В-третьих, такое решение Конгресса нарушило медленный, но неизбежный процесс реабилитации жертв операции «Висла» — и, после уже имеющегося положительного решения сената, нужно было ждать любого (даже негативного, с которым можно бороться) решения сейма. В-четвертых, в конечном итоге — и это главное — польское общество (как постараюсь доказать далее) еще не готово к равноправному диалогу. Без сомнения, в случае Конгресса нужно было бы знать, кто стоял за кулисами дела — кто именно персонально подталкивал к такой формуле. Если это деятели с чувствами общественной ответственности и личного достоинства, они должны откровенно изложить свою аргументацию. Необходимо еще подчеркнуть, что формула «прощения» рассчитана на сценический эффект — она не компенсирует реально причиненного зла. Справедливость, если о ней думать серьезно, не зависит от «предварительных условий» — она либо есть, либо ее нет.
Отношения между нациями и государствами, это, кажется, мы уже усвоили, строятся не на сентиментальности, а на взаимоуважении, равноправии и правильном понимании национальных и государственных интересов. И снова и только на справедливости.
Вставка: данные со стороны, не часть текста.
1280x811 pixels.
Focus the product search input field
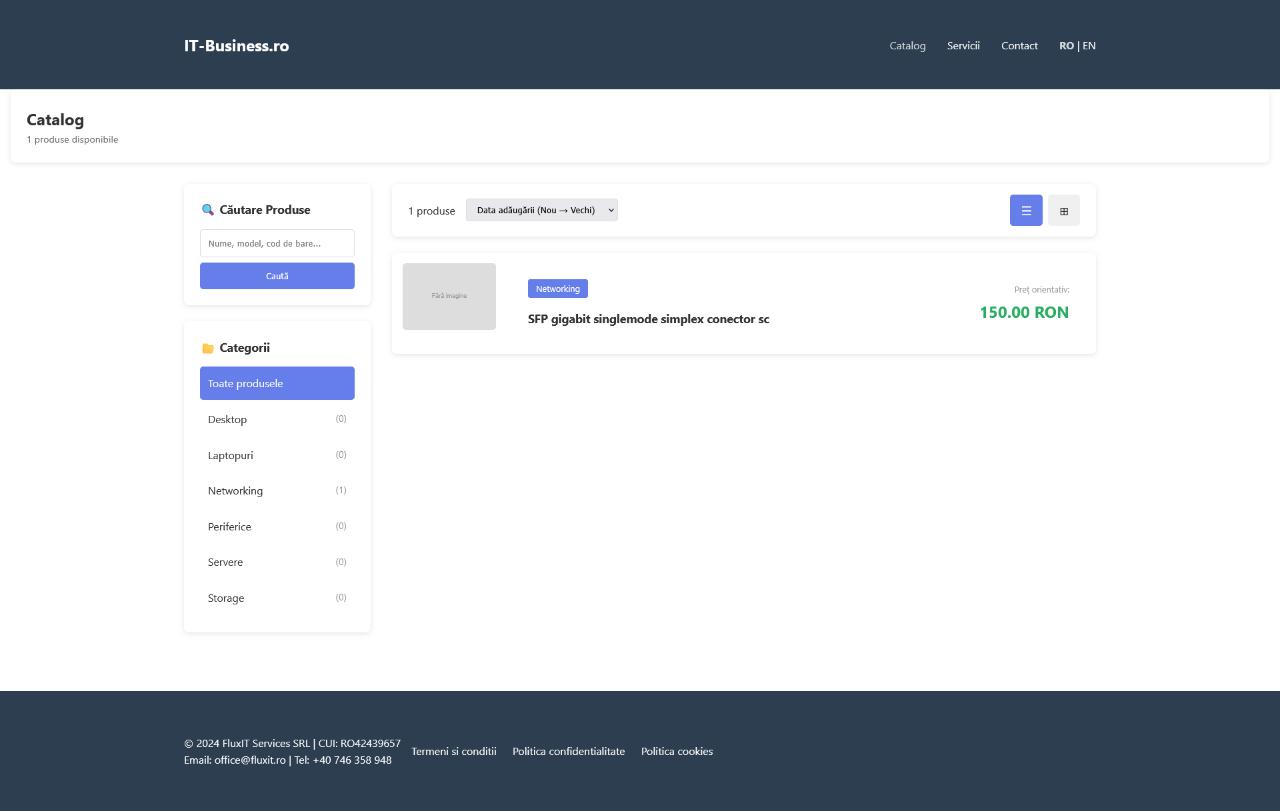click(x=277, y=244)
Прошу простить мою наивность.
Будет ли когда-нибудь операция «Анти-Висла»?
Можно развернуть эту мысль. Речь идет о том, что современное польское государство и современное польское общество готовы нормализовать отношения с украинским государством и с украинским обществом и справить совершенное зло? Трагическая годовщина операции «Висла» сыграла в Польше роль лакмусовой бумажки и вызвала поляризацию активной части общества на тех, кто «за» нормализацию и тех, кто «против» нормализации. Эти проявления еще раз доказали, что, несмотря на намерения организаторов операции «Висла» 50 лет назад, в последующие годы и до сих пор, не было достигнуто «окончательное решение» украинского вопроса в Польше. Украинский вопрос существует, беспокоит, требует решений именно тогда, когда этих решений никак не хотят ни принимать, ни, тем более, осуществлять.
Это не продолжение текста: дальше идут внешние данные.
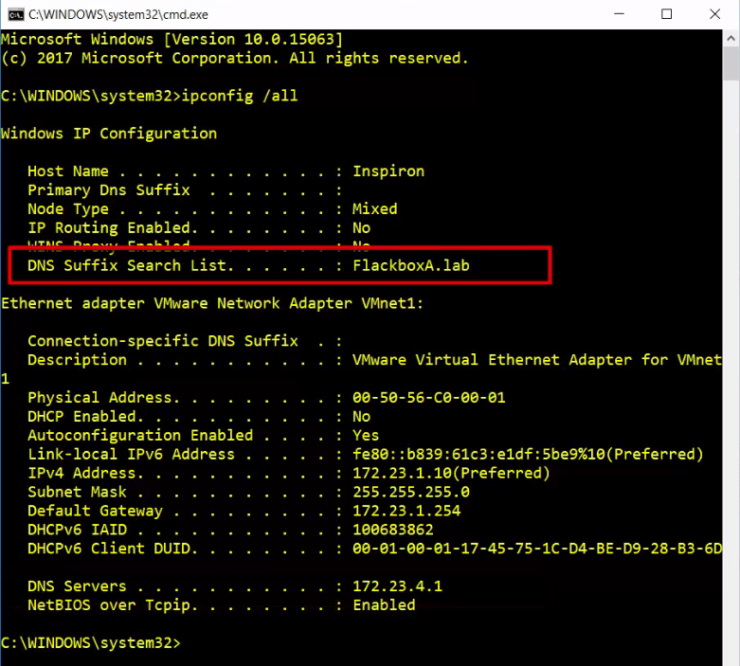Click the bottom C:\WINDOWS\system32> prompt line
The width and height of the screenshot is (740, 666).
click(x=90, y=642)
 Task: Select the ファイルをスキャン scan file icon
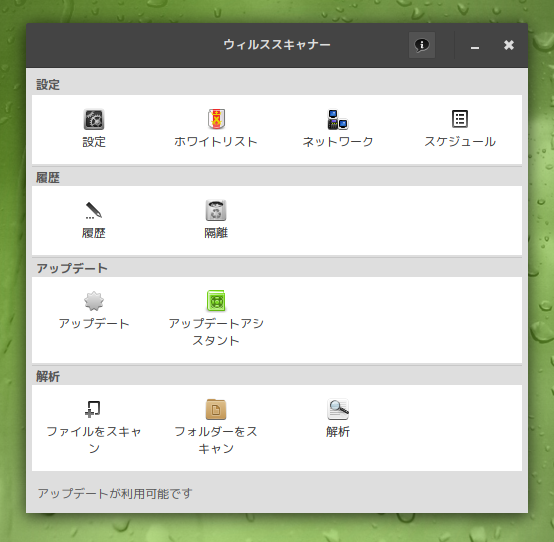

Есть заметна и влиятельная группа польских политиков и менее заметная и менее влиятельная группа интеллектуалов, которые пытаются исправить дело «Вислы» и нормализовать польско-украинские отношения. Именно из этой среды вышло воззвание преимущественно представителей оппозиционной к правительству Избирательной акции «Солидарность» и их сторонников из кругов интеллектуальной элиты, опубликованная в польском парижском журнале Kultura. Никто из правящей коалиции (посткоммунистический Союз демократических левых, СЛД, плюс Объединенная народная партия, ЗСЛ, т. н. «людовцы») к этому воззванию не примкнул. Характерно, что среди тех, кто поставил свою подпись, нет имен известных польских историков, занимающихся польско-украинскими отношениями. Такое заметное отсутствие специалистов можно объяснять двояко: либо принципиальным несогласием с намерениями нормализовать отношения двух народов (такие историки не готовы к диалогу даже чисто научному), либо страхом перед прессингом шовинистов, ксенофобов, украиноедов, как левых, так и правых. Очевидно, причины абсентизма действительно две. Ведь даже среди формально благосклонно настроенных ученых царят такие стереотипы об украинцах, не имеющие фактического основания, а являющиеся следствием псевдоисторической мифологии и определенных идеологических установок. Ну, а отвага откровенно бороться с шовинизмом не присуща историкам. Иногда возникает впечатление, что печальное чествование 50-летия превратилось в палку, воткнутую в муравейник.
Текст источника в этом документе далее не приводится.